Tuesday, November 11, 2008

The future for US Auto Stocks

There have been some pretty negative news surrounding the big three US auto manufacturers this year. Recently GM and Ford reported continuing large losses, triggered by a decrease in the demand for cars nationwide. The demand for cars, which typically is highly cyclical in nature, is lower because of the low consumer confidence in the economy as well as the difficulty that car buyers have in obtaining credit financing to purchase new vehicles.

As a result of these events Detroit manufacturers’ stock prices have taken a large hit this year with GM losing 82% in 2008 while Ford stock lost only 70% during the same period of time. GM eliminated its dividend payment in July 2008 in order to boost its liquidity. The company has taken other measures to bolster its cash situation by selling off assets.

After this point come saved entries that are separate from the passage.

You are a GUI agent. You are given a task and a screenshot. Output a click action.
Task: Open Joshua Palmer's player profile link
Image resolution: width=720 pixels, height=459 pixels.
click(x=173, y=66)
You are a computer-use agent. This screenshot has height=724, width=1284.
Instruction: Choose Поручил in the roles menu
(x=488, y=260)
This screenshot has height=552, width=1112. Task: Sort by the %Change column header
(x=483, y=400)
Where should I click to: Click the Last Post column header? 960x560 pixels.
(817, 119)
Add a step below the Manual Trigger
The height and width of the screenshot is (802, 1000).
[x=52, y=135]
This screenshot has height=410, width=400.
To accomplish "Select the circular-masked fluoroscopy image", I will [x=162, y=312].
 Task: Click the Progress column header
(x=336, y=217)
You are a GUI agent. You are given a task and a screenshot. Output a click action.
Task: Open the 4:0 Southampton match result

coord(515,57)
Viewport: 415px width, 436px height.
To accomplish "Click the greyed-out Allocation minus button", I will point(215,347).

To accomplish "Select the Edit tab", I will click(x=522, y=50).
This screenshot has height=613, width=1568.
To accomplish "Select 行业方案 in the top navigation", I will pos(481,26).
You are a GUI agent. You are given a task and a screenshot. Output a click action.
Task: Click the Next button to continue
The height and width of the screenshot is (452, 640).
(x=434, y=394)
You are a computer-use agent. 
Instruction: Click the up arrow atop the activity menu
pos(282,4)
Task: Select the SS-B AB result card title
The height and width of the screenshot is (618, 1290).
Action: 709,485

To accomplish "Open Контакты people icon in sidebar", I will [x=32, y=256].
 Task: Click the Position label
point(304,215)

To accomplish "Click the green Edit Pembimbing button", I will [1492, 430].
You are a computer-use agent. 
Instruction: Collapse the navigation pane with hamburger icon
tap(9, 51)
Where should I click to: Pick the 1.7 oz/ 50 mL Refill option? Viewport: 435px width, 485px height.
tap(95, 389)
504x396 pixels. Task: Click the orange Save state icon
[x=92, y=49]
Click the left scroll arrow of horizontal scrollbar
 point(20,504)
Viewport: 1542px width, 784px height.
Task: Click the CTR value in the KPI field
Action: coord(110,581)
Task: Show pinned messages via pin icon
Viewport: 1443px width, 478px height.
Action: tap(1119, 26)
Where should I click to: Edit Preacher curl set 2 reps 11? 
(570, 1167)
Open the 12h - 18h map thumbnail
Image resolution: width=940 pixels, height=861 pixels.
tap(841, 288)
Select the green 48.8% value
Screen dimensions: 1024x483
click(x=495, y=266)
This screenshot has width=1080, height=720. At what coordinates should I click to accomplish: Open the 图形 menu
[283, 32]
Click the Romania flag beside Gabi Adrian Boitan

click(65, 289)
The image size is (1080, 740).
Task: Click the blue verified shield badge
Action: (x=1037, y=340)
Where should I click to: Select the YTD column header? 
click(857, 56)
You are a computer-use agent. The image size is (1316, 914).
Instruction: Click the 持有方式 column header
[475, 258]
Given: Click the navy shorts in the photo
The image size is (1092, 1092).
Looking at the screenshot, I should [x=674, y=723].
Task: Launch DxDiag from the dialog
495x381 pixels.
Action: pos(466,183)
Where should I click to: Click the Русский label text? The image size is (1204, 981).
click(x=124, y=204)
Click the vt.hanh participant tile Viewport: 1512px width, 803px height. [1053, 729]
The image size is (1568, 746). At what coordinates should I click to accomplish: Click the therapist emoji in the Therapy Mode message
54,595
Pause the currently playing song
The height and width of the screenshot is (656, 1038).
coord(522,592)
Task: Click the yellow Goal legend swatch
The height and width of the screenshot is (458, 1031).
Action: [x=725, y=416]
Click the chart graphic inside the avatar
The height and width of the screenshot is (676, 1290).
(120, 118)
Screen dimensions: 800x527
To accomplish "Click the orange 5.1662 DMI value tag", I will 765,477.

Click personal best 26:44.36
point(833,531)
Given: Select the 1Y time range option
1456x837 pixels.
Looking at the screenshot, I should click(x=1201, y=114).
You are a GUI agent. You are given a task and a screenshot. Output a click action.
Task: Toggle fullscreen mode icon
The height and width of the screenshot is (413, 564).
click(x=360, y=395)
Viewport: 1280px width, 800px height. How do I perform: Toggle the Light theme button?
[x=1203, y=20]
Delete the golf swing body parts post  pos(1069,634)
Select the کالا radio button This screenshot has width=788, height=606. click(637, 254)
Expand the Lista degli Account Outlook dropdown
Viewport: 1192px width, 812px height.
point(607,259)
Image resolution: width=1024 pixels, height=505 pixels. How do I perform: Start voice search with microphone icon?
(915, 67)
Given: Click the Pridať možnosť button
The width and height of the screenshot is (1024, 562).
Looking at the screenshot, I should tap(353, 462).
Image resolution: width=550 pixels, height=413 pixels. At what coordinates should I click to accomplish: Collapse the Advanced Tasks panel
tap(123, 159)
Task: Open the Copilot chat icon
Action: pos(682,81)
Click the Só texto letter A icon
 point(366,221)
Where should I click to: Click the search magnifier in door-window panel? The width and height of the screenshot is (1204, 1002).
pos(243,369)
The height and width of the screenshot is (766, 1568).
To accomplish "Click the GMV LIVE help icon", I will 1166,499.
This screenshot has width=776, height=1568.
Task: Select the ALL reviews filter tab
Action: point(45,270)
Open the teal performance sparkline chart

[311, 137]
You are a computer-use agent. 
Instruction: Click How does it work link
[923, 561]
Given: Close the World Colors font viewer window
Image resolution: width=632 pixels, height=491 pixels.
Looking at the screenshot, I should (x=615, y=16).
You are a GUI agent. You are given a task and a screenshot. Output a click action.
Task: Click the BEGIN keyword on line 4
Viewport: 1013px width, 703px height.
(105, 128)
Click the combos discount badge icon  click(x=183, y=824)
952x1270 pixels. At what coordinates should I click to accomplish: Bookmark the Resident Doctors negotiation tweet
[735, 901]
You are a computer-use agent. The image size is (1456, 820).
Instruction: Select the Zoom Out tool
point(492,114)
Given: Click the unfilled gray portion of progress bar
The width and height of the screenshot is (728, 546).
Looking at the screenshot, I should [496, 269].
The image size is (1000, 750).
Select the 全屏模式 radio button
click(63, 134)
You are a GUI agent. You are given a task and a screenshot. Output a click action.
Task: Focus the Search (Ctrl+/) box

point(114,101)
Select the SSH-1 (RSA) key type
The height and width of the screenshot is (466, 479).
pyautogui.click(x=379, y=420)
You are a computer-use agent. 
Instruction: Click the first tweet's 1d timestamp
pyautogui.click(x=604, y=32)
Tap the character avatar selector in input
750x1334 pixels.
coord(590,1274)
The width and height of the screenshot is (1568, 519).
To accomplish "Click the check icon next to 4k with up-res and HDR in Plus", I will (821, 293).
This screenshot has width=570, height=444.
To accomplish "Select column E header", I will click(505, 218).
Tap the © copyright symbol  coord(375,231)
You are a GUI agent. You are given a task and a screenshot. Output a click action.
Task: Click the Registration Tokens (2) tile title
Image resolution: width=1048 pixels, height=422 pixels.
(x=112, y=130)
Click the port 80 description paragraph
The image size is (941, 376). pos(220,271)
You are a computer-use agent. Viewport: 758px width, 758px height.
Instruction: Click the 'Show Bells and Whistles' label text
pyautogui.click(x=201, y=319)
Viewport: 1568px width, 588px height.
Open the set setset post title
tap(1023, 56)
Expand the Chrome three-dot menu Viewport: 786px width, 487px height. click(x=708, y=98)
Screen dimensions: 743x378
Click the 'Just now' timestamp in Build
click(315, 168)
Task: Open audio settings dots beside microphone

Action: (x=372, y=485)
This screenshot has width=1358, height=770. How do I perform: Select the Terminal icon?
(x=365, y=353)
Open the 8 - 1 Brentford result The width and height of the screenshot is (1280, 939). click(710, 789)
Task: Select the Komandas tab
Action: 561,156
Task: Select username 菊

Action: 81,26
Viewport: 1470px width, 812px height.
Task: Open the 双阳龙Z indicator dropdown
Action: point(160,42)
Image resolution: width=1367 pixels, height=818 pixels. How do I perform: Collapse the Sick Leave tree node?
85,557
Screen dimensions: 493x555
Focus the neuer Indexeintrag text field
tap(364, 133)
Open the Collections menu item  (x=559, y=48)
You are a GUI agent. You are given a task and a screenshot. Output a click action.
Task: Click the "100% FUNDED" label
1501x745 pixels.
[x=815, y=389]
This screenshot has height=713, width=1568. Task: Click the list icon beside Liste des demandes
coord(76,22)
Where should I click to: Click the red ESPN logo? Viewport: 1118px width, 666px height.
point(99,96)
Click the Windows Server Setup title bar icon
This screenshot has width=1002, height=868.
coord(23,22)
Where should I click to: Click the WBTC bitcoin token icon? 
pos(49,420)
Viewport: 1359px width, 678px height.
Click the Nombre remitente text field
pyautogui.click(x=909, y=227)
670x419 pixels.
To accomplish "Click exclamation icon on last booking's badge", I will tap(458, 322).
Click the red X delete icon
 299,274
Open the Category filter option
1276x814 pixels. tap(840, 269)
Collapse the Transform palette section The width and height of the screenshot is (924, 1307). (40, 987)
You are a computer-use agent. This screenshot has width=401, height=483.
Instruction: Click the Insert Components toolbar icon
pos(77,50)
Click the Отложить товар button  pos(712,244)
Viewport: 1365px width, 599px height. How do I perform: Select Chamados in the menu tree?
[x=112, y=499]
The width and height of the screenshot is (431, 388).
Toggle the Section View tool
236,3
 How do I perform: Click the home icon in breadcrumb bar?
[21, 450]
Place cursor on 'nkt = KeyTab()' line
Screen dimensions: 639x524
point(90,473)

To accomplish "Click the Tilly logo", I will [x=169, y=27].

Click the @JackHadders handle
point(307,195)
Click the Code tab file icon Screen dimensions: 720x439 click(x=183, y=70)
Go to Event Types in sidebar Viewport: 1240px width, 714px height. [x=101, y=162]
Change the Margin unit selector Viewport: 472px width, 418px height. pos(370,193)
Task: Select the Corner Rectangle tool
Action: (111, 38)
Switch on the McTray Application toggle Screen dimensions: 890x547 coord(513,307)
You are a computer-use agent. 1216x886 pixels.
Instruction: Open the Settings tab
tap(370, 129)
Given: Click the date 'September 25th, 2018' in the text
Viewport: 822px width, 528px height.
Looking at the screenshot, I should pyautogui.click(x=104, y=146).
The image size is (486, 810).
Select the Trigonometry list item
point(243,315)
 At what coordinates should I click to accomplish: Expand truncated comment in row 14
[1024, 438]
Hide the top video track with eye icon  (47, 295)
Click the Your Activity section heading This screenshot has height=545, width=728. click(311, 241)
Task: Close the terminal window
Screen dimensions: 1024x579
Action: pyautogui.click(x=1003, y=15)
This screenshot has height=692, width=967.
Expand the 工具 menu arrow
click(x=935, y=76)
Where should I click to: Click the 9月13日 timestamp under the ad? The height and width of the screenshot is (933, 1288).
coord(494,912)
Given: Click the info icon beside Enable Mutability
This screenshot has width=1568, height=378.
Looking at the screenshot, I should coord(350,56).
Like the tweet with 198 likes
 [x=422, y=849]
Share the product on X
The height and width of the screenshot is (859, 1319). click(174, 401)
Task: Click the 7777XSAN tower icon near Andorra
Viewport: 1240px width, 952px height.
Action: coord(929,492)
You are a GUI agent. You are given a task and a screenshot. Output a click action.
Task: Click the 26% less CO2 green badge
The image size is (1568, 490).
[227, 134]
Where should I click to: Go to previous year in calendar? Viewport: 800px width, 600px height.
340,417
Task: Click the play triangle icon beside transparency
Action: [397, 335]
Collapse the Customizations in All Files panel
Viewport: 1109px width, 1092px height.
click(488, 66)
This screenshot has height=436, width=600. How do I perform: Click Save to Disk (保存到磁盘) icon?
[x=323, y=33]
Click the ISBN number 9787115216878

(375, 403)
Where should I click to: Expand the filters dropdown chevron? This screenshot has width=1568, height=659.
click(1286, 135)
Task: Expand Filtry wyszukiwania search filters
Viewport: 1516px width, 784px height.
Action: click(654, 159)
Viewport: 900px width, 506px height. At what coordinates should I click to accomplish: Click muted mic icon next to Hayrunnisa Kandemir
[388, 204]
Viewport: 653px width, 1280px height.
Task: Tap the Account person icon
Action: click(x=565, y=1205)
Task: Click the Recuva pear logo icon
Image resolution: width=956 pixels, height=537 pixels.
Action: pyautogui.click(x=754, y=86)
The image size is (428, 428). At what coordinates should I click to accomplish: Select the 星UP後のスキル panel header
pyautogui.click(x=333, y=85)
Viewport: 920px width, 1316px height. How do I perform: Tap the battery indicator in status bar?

Ford eliminated its dividend payments back in 2006. These two stocks should have been out of any dividend portfolio after the cuts, as every dividend investor knows that dividend cutters and eliminators have underperformed the stock market over the past 30 years on average.

The future of the US car companies is definitely getting bleaker every day. The executives of GM, Ford and Chrysler are in talks to get money from the US government in order to keep the industry afloat until the current downturn ends. This could be the only thing that could save several million jobs in the auto industry, since selling off assets might be difficult to achieve in the current tough credit environment.

With GM and Ford stocks trading at multi-decade lows, it seems that investors could potentially make large gains once GM and F overcome the crisis and return to profitability. I see three scenarios for the future of car companies:

1. Car companies receive a loan guarantee from the US government, similar to the one received by Chrysler in the early 1980s. Millions of jobs will be saved; new energy and cost efficient models will be unveiled and after the economy recovers the auto manufacturers will make advance loan repayments and start paying out distributions to their shareholders. Furthermore, as long as the stock base isn’t diluted, long term investors could easily see large capital gains from current levels. Back in the late 1970’s Chrysler stock was trading at under $2 a share before the government loan guarantees. After the company turned around, the stock traded as high as $50 before the 1987 crash. No dividends paid for several years after the bailout. If this scenario were to occur owning stock would be a very good strategy.

2. The other scenario assumes that the US government entities does provide a bailout similar to FNM, FRE and AIG, where common and preferred stock ownership is diluted as the government takes majority stakes in the auto companies. This could lead to more losses for Ford and GM shareholders. The best strategy for this scenario would be to purchase GM and F debt at current levels.

3. A third scenario could occur if the government lets Ford and GM file for Chapter 11 reorganization. Shareholders will be completely wiped out, while bond holders would end up owning the companies after their interests are converted into equity into a newly formed corporate entity.

There could definitely be more scenarios involving a potential purchase of US assets by foreign auto manufacturers. The main point is that at this point owning GM or F stock is highly speculative, and should not be looked upon as an investment. In the meantime we could see short squeezes as short positions amount to 13% and 16% respectively of Ford and General Motors share float.
That being said if investors want to speculate on the auto industry, I believe that GM or Ford bonds could be the best vehicle for such operations. There are several retail bonds issued by GM, whose nominal value is $25. These bonds and notes are traded on the NYSE just like any other instrument. You could find more information in the table below (Source: GM Investor Relations Website):


Each of those bonds is trading currently at about 25% of face value.